Kinnaird, who bought the retailer from Alexon for£1 at the beginning of this month, wants to overhaul the store portfolio, supplier base, product and design to turn the business around. In the year to January 28, 2007, Envy made an operating loss of£2.7 million on sales of£54.7 million.

“Our like-for-likes are positive, so we just need to reduce our operating losses and then the business can start to grow,” said Kinnaird.

Kinnaird will close about 12 loss-making stores. Of these, six that lose about£100,000 a year will close before the end of March. The retailer has 56 stores and about 70 concessions.

“These are stores that are either the wrong size, in a bad location or are rented too high for us to make a profit,” said Kinnaird. “Just by going through the store portfolio, we will be close to where we want to be in terms of reducing our losses.”

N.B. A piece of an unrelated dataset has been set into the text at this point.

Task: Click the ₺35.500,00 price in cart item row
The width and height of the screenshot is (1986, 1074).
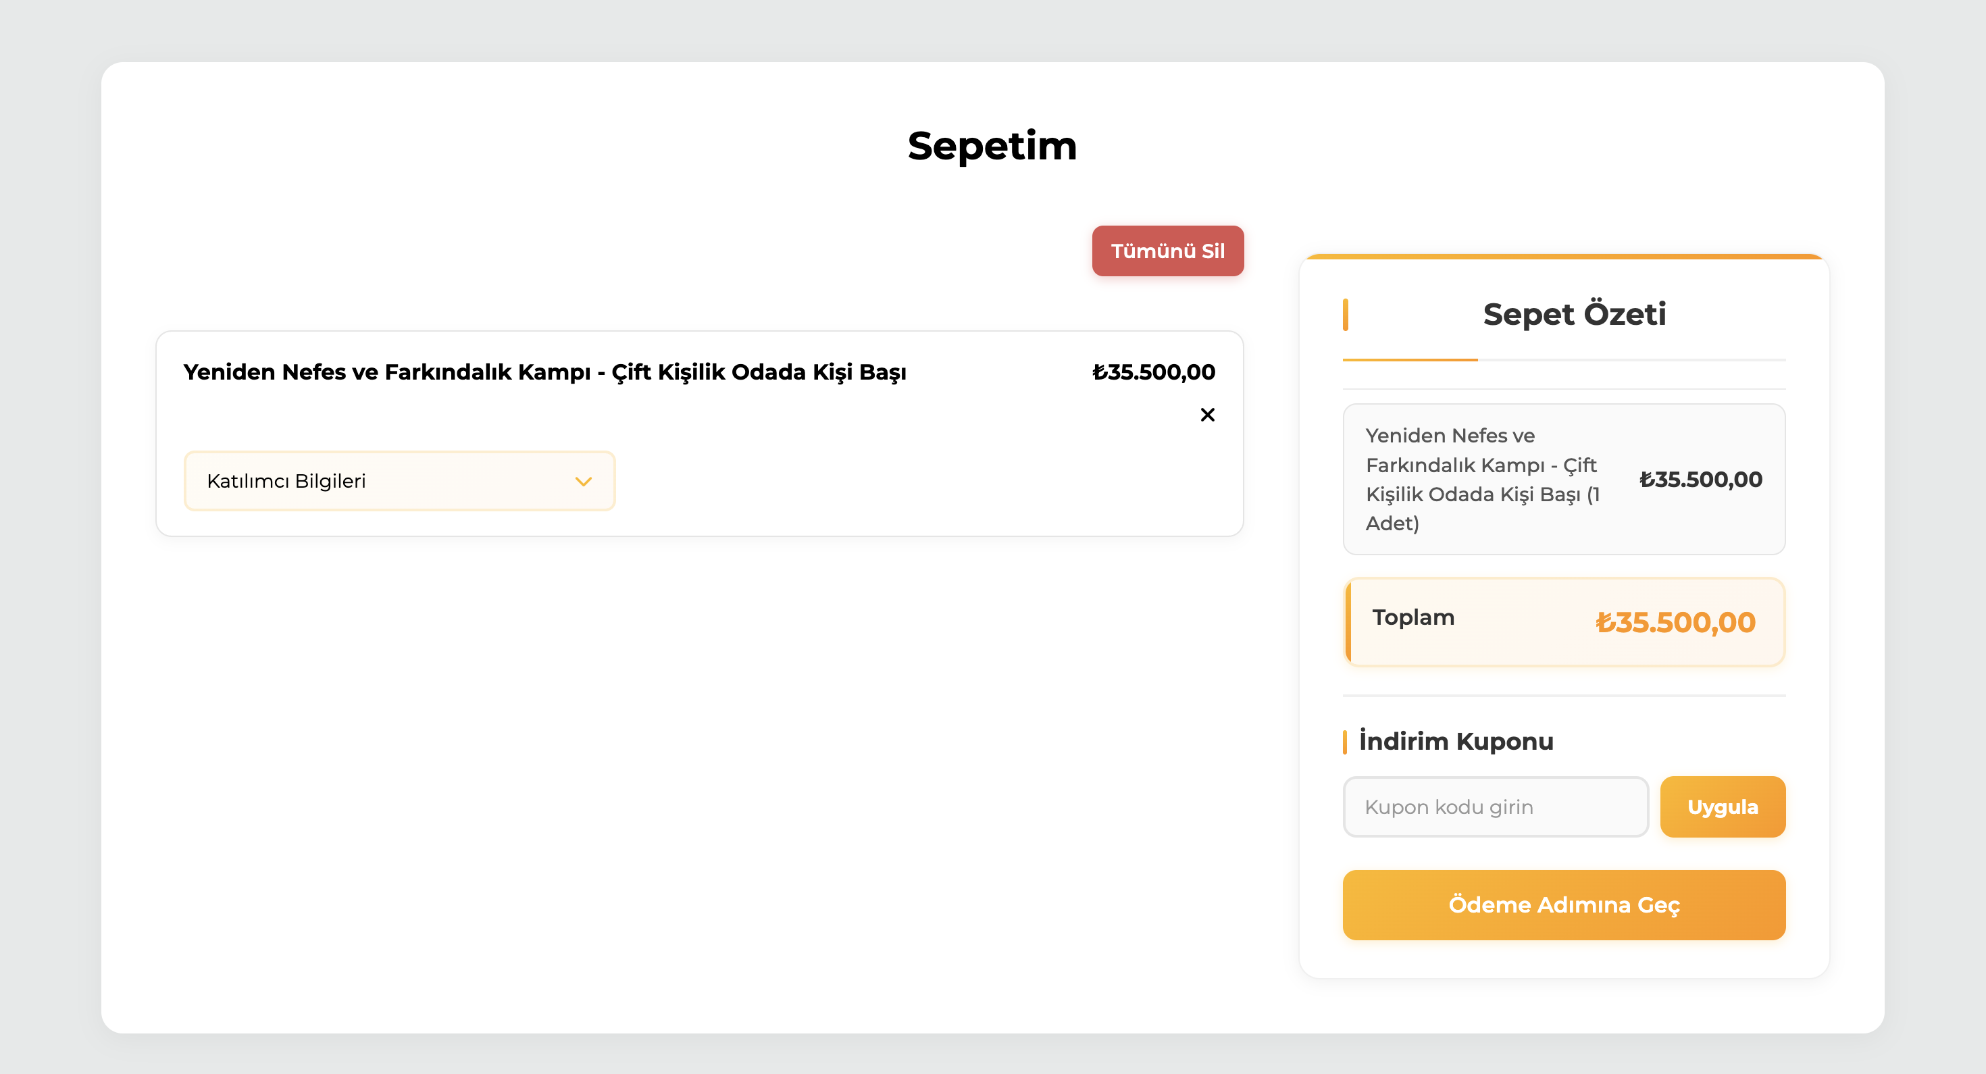Action: pos(1153,372)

Kinnaird has drafted in former Dolcis managing director Paul Drake to be joint managing director at Envy, alongside current MD Dean Argent. Both Drake and Argent are Envy shareholders.

Envy will introduce footwear concessions and expand its own-brand, Tom Wolfe. It will also open about six stores this year, with a refreshed design.

Last week, Kinnaird, who owned Dolcis before it went into administration, lost out to Stylo to buy the footwear retailer.

Stylo bought Dolcis’ trading stock, the brand name and about 10 stores. Chief executive Michael Ziff said the brand would remain on some of the shoes, but would disappear from the high street as the stores are rebranded as Barratts.